- Year 2017
- Genre Black Metal
- Country France
- Label Season Of Mist
- Rating Solid
Merrimack has a tendency to slip under the radar when people mention French black metal, but they’ve always stood out to me as one of the groups capable of merging the traditional styles of year’s past with some of the more complex songwriting of their contemporaries. Though they’ve gone through quite a few line-up changes over their twenty three year history, the current version of the band has been together for seven years. ‘Omegaphilia’ is the second full length since A.K. (Decline of the I), Blastum (VI), and Vestal (Anus Mundi) joined Merrimack, and it comes nearly five years after predecessor ‘The Acausal Mass’. It’s clear that the lengthier incubation period has been well-spent, as ‘Omegaphilia’ showcases the group sprawling even further out towards dense atmosphere and jagged attacks. Although it does drag a bit towards the end, the strength of the rest of the material outweighs it and makes Merrimack’s latest another quality showing of French black metal.
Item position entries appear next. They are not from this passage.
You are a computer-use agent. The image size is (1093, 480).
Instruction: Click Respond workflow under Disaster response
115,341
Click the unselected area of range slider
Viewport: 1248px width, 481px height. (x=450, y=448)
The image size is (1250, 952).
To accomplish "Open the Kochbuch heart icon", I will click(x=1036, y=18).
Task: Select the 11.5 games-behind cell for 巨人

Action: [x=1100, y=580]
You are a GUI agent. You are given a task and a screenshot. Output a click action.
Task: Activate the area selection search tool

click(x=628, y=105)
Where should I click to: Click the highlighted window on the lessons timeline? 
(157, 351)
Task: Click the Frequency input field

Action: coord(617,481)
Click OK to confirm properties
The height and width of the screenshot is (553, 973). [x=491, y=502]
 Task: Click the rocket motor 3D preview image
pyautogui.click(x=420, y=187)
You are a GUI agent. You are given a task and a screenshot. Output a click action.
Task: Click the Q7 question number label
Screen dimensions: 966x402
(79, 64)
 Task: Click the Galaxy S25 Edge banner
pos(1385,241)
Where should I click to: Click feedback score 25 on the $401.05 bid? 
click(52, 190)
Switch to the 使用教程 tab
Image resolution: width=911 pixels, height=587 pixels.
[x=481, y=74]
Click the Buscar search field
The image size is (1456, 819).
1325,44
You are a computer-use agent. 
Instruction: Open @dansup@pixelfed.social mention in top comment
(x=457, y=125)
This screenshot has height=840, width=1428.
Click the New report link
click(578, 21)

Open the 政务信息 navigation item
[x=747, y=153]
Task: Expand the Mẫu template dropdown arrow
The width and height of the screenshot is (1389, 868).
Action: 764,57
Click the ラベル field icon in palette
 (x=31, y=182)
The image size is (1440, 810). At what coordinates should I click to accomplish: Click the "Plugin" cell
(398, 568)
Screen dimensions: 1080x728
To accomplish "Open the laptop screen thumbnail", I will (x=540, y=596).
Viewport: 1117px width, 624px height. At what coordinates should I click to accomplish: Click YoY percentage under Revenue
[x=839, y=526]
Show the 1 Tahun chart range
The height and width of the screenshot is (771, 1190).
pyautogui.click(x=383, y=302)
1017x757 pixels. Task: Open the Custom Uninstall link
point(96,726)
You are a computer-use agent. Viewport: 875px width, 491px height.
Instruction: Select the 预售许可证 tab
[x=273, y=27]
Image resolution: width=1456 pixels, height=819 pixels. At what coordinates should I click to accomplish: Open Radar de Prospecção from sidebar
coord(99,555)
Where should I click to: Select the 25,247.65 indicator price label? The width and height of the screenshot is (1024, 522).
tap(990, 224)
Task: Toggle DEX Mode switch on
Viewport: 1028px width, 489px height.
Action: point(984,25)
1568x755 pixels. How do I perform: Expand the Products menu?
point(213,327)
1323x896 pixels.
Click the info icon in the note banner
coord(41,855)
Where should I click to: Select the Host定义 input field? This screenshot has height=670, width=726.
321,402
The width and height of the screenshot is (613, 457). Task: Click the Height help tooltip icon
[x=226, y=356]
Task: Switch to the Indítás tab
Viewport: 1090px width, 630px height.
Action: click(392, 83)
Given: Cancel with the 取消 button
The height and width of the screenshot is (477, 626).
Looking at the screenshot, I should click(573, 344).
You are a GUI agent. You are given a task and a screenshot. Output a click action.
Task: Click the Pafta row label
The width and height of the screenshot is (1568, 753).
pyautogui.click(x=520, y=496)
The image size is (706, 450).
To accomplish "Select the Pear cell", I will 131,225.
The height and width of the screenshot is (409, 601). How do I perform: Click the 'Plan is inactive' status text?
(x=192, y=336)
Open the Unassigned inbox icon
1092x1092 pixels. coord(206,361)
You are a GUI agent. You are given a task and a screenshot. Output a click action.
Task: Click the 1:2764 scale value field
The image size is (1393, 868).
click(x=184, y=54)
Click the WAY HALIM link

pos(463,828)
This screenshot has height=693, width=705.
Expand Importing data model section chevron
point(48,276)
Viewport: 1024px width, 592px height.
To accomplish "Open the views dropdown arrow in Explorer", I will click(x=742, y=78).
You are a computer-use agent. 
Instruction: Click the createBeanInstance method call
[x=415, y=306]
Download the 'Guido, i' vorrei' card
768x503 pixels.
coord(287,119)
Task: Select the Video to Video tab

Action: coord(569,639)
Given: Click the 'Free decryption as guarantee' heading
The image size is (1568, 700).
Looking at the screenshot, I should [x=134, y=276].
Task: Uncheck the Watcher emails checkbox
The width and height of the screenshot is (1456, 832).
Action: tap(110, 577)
Slow burning melodies build over time, keeping the listener entranced in their hazy yet tense atmosphere, until they ultimately give way to violent climaxes that feel like they’re plunging a dagger straight into your throat
As you make your way through the seven songs on ‘Omegaphilia’, you’re likely to notice that it feels like a natural continuation and refinement of ‘The Acausal Mass’. The instrumentalists haven’t merely repeated themselves though, but there is a similar flow to the songs and the way they manifest a tense and foreboding atmosphere ties the two releases together. Where a lot of other black metal has a tendency to blast away and keep things moving at a fast pace the entire time, Merrimack structures things in a slower manner. There are still plenty of sections where the guitars and drums ramp up in intensity and the tempo suddenly swings towards the faster side, but quite a bit of the material here is structured in a way that gives off a ritualistic feel. Slow burning melodies build over time, keeping the listener entranced in their hazy yet tense atmosphere, until they ultimately give way to violent climaxes that feel like they’re plunging a dagger straight into your throat. Each of the seven songs takes a different approach to how it achieves this, but the seamless flow between abrasive and hypnotic elements continues to define Merrimack’s approach to black metal and it’s quite enticing. Admittedly the end of the album comes off feeling a bit too drawn out, as the last two tracks are the longest on the record and are a bit bloated, but it doesn’t take away too much from the high points.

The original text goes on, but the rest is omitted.